» **Excerto da página**:
•••

QUE ORÇAMENTO PARA 2019?
- Apesar de ainda estarmos longe da ultimação da proposta de Orçamento, podemos já adiantar algumas prioridades do OE para 2019:
a) Primeira prioridade: a actualização das pensões de reforma.
- As pensões até 857 euros (2 indexantes sociais) terão, por força da lei, um aumento real de 0,5%, beneficiando cerca de 2/3 dos reformados;
- No caso das pensões até 500€, isto representará um aumento de cerca de 10€.
- Quanto às demais pensões, haverá também uma actualização, por decisão política, em valor ainda não determinado (depende das negociações com os parceiros).
b) Segunda prioridade: desagravamento fiscal em sede de IRS. Esta será outra novidade do próximo Orçamento. Vai haver um alívio fiscal no IRS. A decisão política está tomada. O Governo está a estudar agora o modo, os termos e as condições desse alívio fiscal.
c) Terceira prioridade: mudanças no sector da energia.
- O IVA da electricidade vai baixar. Será uma nova reversão. Só falta saber se baixará da taxa de 23% para 13% ou para 6%.

•••

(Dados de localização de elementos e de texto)
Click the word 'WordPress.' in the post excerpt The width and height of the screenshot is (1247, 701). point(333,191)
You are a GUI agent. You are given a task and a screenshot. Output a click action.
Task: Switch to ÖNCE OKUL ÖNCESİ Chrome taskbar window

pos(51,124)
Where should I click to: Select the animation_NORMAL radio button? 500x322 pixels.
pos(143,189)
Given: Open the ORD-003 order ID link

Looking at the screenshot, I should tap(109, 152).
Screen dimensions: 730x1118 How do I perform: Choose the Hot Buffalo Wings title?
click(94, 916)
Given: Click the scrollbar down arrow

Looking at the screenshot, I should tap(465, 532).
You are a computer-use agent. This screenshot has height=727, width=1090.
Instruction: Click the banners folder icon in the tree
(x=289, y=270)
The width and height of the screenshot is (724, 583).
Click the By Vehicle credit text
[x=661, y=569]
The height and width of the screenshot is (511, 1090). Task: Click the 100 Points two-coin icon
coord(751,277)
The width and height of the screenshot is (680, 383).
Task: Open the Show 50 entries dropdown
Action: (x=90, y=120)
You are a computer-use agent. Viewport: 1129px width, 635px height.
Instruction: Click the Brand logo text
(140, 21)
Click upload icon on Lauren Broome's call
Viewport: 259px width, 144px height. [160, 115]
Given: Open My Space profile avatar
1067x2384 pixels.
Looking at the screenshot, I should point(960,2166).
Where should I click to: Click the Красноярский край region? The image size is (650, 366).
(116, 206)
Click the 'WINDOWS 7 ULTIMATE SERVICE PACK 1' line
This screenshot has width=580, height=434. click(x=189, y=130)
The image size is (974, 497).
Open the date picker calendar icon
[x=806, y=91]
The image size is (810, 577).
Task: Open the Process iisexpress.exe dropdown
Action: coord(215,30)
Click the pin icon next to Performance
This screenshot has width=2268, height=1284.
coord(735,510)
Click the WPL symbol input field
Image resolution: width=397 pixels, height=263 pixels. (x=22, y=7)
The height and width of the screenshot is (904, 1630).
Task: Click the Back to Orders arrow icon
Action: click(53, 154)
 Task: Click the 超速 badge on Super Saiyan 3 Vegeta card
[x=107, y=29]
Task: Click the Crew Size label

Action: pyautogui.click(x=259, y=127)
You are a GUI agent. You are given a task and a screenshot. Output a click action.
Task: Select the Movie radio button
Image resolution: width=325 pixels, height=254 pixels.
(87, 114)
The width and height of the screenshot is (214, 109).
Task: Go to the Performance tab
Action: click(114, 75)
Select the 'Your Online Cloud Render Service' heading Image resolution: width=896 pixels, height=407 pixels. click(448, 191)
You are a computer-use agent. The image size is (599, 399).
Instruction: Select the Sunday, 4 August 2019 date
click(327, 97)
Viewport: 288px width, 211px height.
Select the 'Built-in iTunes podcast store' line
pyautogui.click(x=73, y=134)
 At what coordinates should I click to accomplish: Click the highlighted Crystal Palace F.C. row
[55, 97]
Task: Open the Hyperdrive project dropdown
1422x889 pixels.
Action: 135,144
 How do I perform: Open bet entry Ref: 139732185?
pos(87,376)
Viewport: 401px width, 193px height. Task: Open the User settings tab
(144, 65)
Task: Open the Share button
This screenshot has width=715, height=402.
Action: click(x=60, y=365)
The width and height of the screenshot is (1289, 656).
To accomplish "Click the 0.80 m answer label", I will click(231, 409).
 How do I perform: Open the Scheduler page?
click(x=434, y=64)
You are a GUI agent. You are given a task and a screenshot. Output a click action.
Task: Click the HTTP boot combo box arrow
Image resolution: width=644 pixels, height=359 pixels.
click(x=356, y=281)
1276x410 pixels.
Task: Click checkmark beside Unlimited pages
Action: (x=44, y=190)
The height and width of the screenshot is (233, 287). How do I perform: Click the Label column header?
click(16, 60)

•••

» **Tarefas**:
- A) Atualize o excerto sobre o Orçamento para 2019 entre "- As pensões" e "sector da energia.", inclusive, substituindo "reformados" por "pensionistas".
- B) Formate como lista JSON de strings, uma por linha e sem linhas em branco, as linhas dos registos situadas entre a que contém "You are a computer-use agent. The" e a que contém "Action: 135,144", inclusive.

» **Soluções**:
- A)
- As pensões até 857 euros (2 indexantes sociais) terão, por força da lei, um aumento real de 0,5%, beneficiando cerca de 2/3 dos pensionistas;
- No caso das pensões até 500€, isto representará um aumento de cerca de 10€.
- Quanto às demais pensões, haverá também uma actualização, por decisão política, em valor ainda não determinado (depende das negociações com os parceiros).
b) Segunda prioridade: desagravamento fiscal em sede de IRS. Esta será outra novidade do próximo Orçamento. Vai haver um alívio fiscal no IRS. A decisão política está tomada. O Governo está a estudar agora o modo, os termos e as condições desse alívio fiscal.
c) Terceira prioridade: mudanças no sector da energia.

- B)
[
  "You are a computer-use agent. The image size is (599, 399).",
  "Instruction: Select the Sunday, 4 August 2019 date",
  "click(327, 97)",
  "Viewport: 288px width, 211px height.",
  "Select the 'Built-in iTunes podcast store' line",
  "pyautogui.click(x=73, y=134)",
  " At what coordinates should I click to accomplish: Click the highlighted Crystal Palace F.C. row",
  "[55, 97]",
  "Task: Open the Hyperdrive project dropdown",
  "1422x889 pixels.",
  "Action: 135,144"
]